[Start of Attachment]
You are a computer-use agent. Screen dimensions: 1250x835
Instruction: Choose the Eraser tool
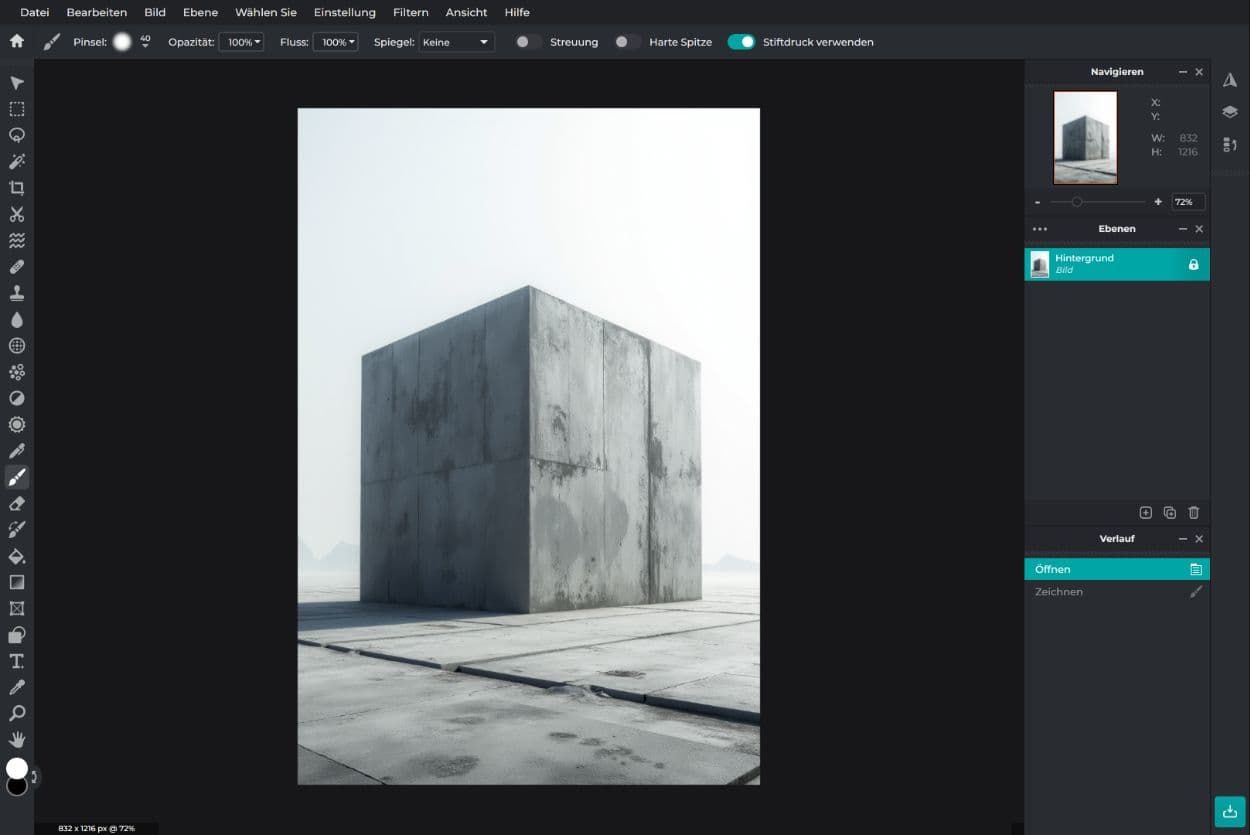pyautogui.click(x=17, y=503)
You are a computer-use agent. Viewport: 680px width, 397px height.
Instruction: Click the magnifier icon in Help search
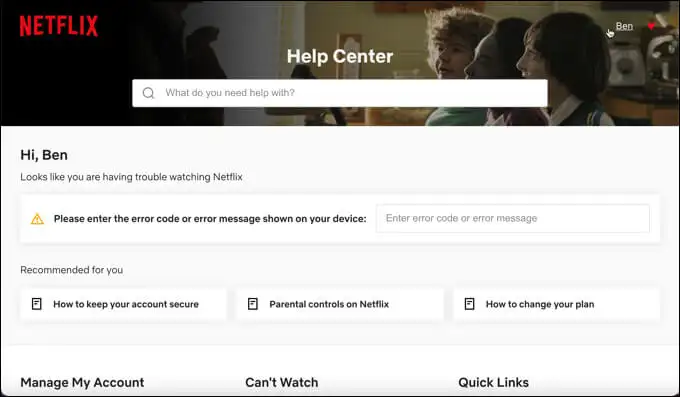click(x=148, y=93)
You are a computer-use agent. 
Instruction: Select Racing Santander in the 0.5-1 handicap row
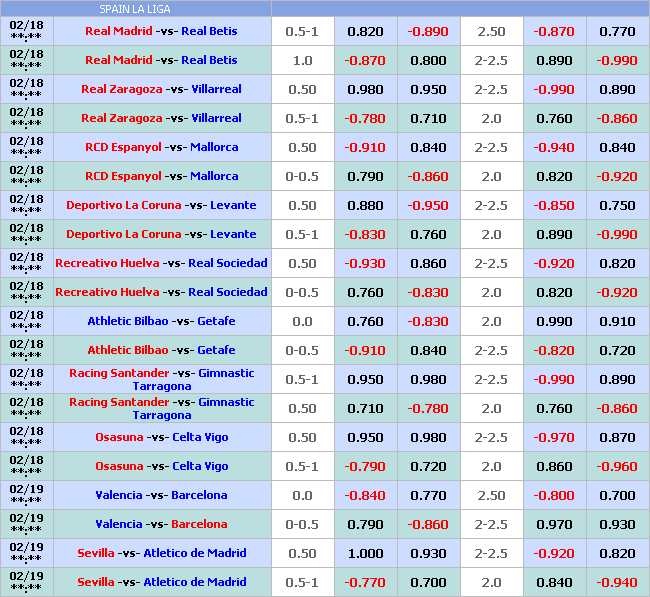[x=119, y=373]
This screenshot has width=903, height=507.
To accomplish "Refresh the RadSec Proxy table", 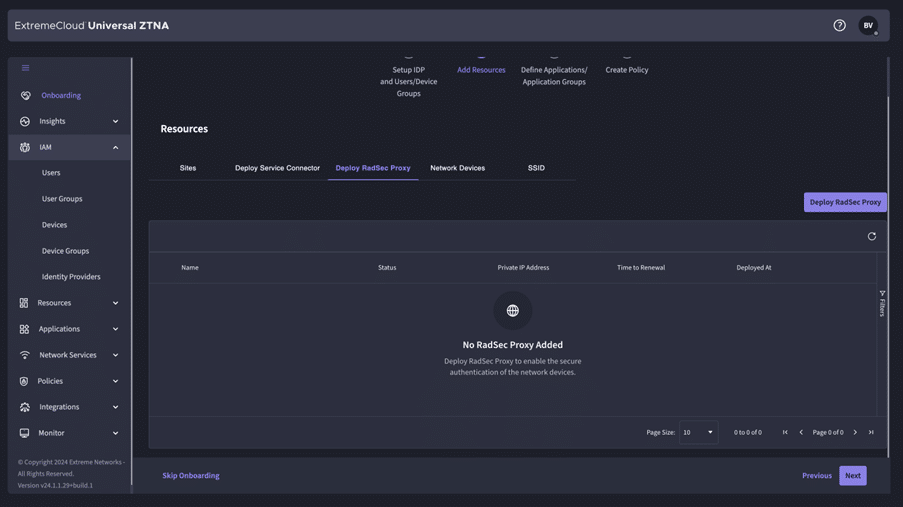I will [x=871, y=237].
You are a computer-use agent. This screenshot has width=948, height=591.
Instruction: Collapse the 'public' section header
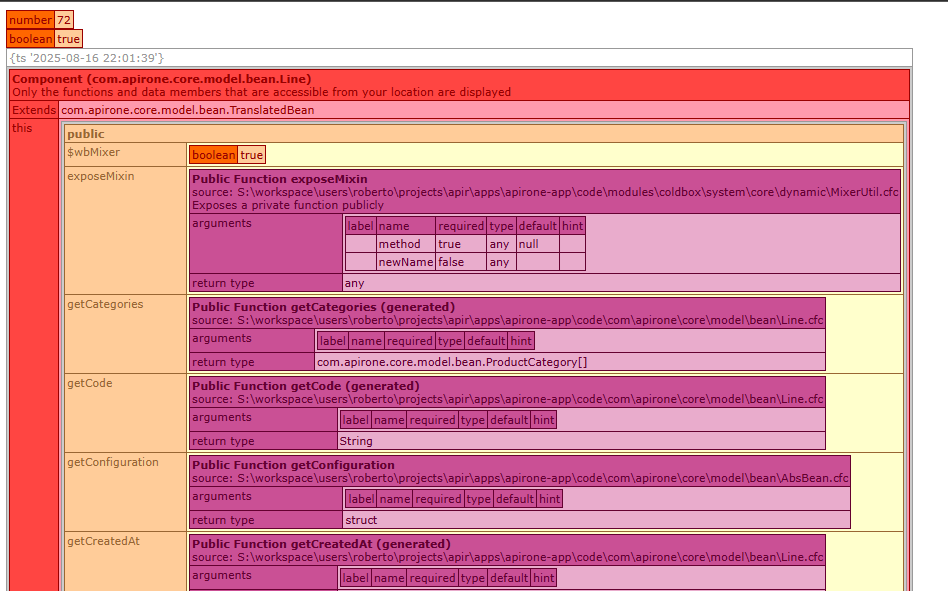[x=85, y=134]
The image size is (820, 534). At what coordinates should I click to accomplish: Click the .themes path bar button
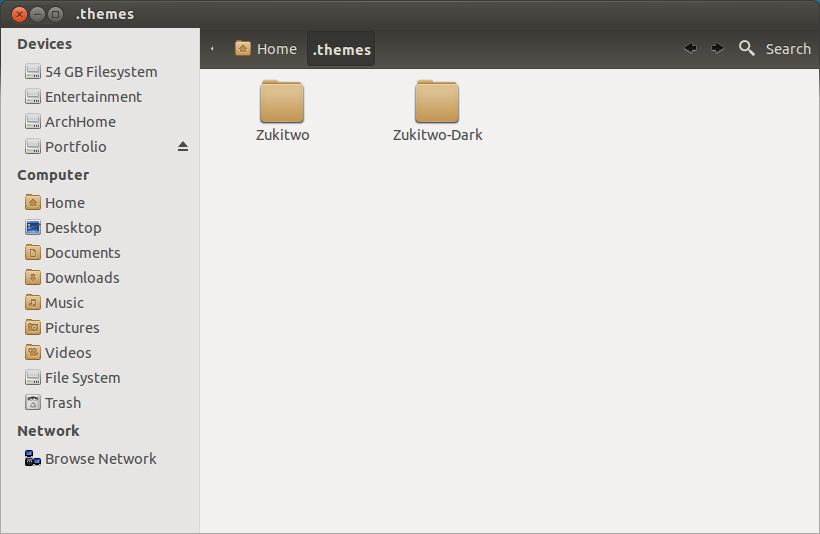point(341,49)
[End of Attachment]
[Start of Attachment]
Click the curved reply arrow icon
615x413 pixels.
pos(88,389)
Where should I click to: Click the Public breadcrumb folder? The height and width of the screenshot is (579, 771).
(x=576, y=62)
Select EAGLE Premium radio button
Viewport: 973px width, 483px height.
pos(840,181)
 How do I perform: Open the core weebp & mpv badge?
[End of Attachment]
Problem requirements - Keep only those lines of the records that hold "This", and return them.

Result -
This screenshot has width=903, height=507.
You are a computer-use agent. This screenshot has width=948, height=591.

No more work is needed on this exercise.